The circuit in Figure 1 is using the LM7372 as the upstream driver in an ADSL application with Discrete
MultiTone modulation. With DMT the upstream signal is spread into 32 adjacent channels each 4kHz wide. For
transmission over POTS, the regular telephone service, this upstream signal from the CPE (Customer Premise
Equipment) occupies a frequency band from around 20kHz up to a maximum frequency of 135kHz. At first sight,
these relatively low transmission frequencies certainly do not seem to require the use of very high speed
amplifiers with GBW products in the range of hundreds of megahertz. However, the close spacing of multiple
channels places stringent requirements on the linearity of the amplifier, since non-linearities in the presence of
multiple tones will cause harmonic products to be generated that can easily interfere with the higher frequency
down stream signals also present on the line. The need to deliver 3rd Harmonic distortion terms lower than
−75dBc is the reason for the LM7372 quiescent current levels. Each amplifier is running over 3mA in the output
stage alone in order to minimize crossover distortion.
xDSL signal levels are adjusted to provide a given power level on the line, and in the case of ADSL this is an
average power of 13dBm. For a line with a characteristic impedance of 100Ω this is only 20mW (= 1mW x
10(13/10)). Because the transformer shown in Figure 1 is part of a transceiver circuit, two back-termination
resistors are connected in series with each amplifier output. Therefore the equivalent RL for each amplifier is also
100Ω, and each amplifier is required to deliver 20mW to this load.
Since VL2/2RL = 20mW then VL = 2V(peak).
(3)
Using Equation 2 with this value for signal swing and a 24V supply, the internal power dissipation per amplifier is
132.8mW. Adding the quiescent power dissipation to the amplifier dissipation gives the total package internal
power dissipation as
PD(TOTAL) = 312mW + (2 x 132.8mW) = 578mW
(4)
This result is actually quite pessimistic because it assumes that the dissipation as a result of load current is
simply added to the dissipation as a result of quiescent current. This is not correct since the AB bias current in
the output stage is diverted to load current as the signal swing amplitude increases from zero. In fact with load
currents in excess of 3.3mA, all the bias current is flowing in the load, consequently reducing the quiescent
component of power dissipation. Also, it assumes a sine wave signal waveform when the actual waveform is
composed of many tones of different phases and amplitudes which may demonstrate lower average power
dissipation levels.
The average current for a load power of 20mW is 14.1mA (= √(20mW/100)).
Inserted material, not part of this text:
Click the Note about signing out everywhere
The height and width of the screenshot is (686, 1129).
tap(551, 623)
Neglecting the AB bias current, this
appears as a full-wave rectified current waveform in the supply current with a peak value of 19.9mA. The peak to
average ratio for a waveform of this shape is 1.57, so the total average load current is 12.7mA (= 19.9mA/1.57).
Adding this to the quiescent current, and subtracting the power dissipated in the load (20mV x 2 = 40mW) gives
the same package power dissipation level calculated above (= (12.7 + 13) mA x 24V –40mV = 576 mW).
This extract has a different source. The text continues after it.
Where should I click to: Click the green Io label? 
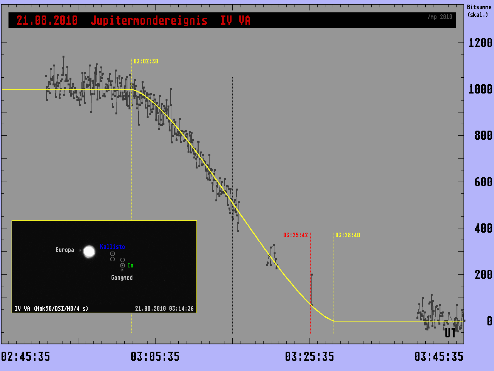[130, 265]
Nevertheless, when the supply current peak swing is measured, it is found to be significantly lower because the
AB bias current is contributing to the load current. The supply current has a peak swing of only 14mA (compared
to 19.9mA) superimposed on the quiescent current, with a total average value of only 21mA. Therefore the total
package power dissipation in this application is
PD(TOTAL) = (VS x Iavg) - Power in Load
= (24 x 21)mW - 40mW
= 464mW
(5)
This level of power dissipation would not take the junction temperature in the 8-Pin SO PowerPAD package over
the absolute maximum rating at elevated ambient temperatures (barely), but there is no margin to allow for
component tolerances or signal variances.
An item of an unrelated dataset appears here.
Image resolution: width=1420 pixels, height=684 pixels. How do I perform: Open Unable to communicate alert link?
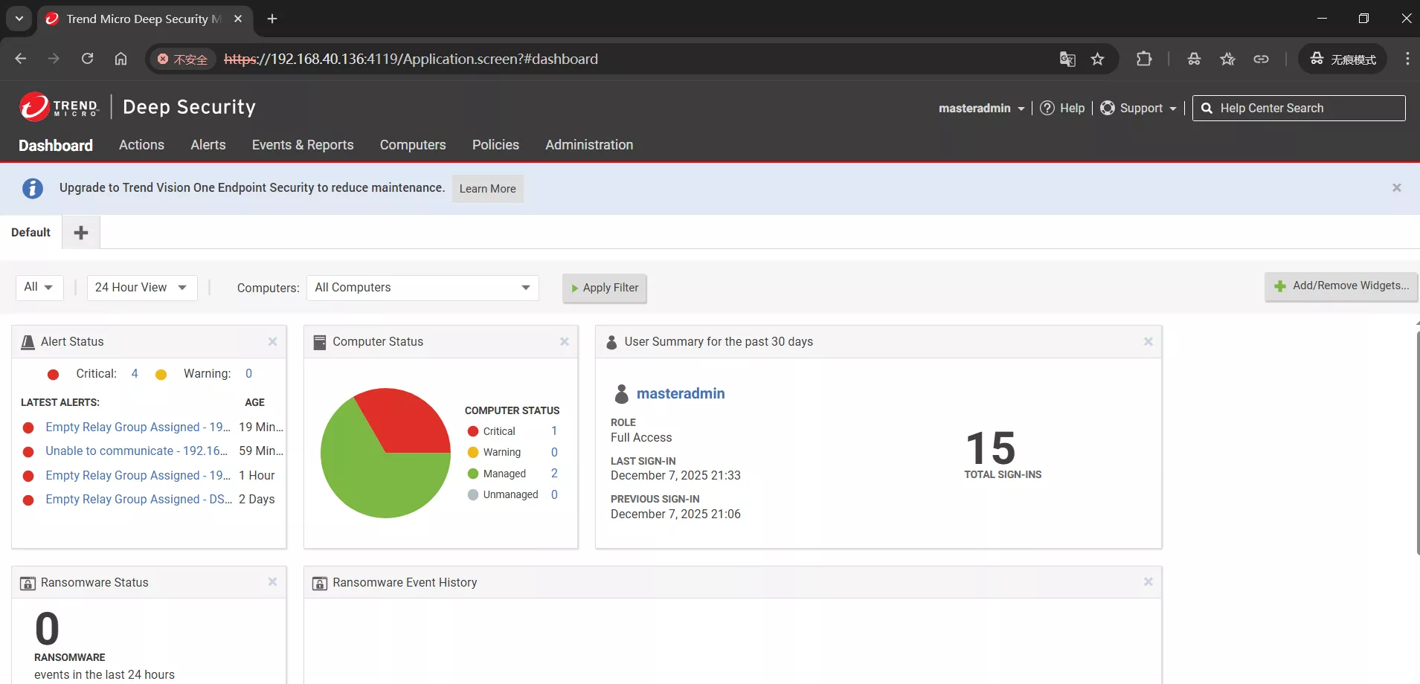pyautogui.click(x=136, y=451)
To develop 20mW in a 100Ω requires each amplifier to deliver a peak voltage of only 2V, or 4V(P-P). This level of
signal swing does not require a high supply voltage but the application uses a 24V supply. This is because the
modulation technique uses a large number of tones to transmit the data. While the average power level is held to
20mW, at any time the phase and amplitude of individual tones will be such as to generate a combined signal
with a higher peak value than 2V. For DMT this crest factor is taken to be around 5.33 so each amplifier has to
be able to handle a peak voltage swing of
VLpeak = 1.4 x 5.33 = 7.5V or 15V(P-P)
(6)
If other factors, such as transformer loss or even higher peak to average ratios are allowed for, this means the
amplifiers must each swing between 16 to 18V(P-P).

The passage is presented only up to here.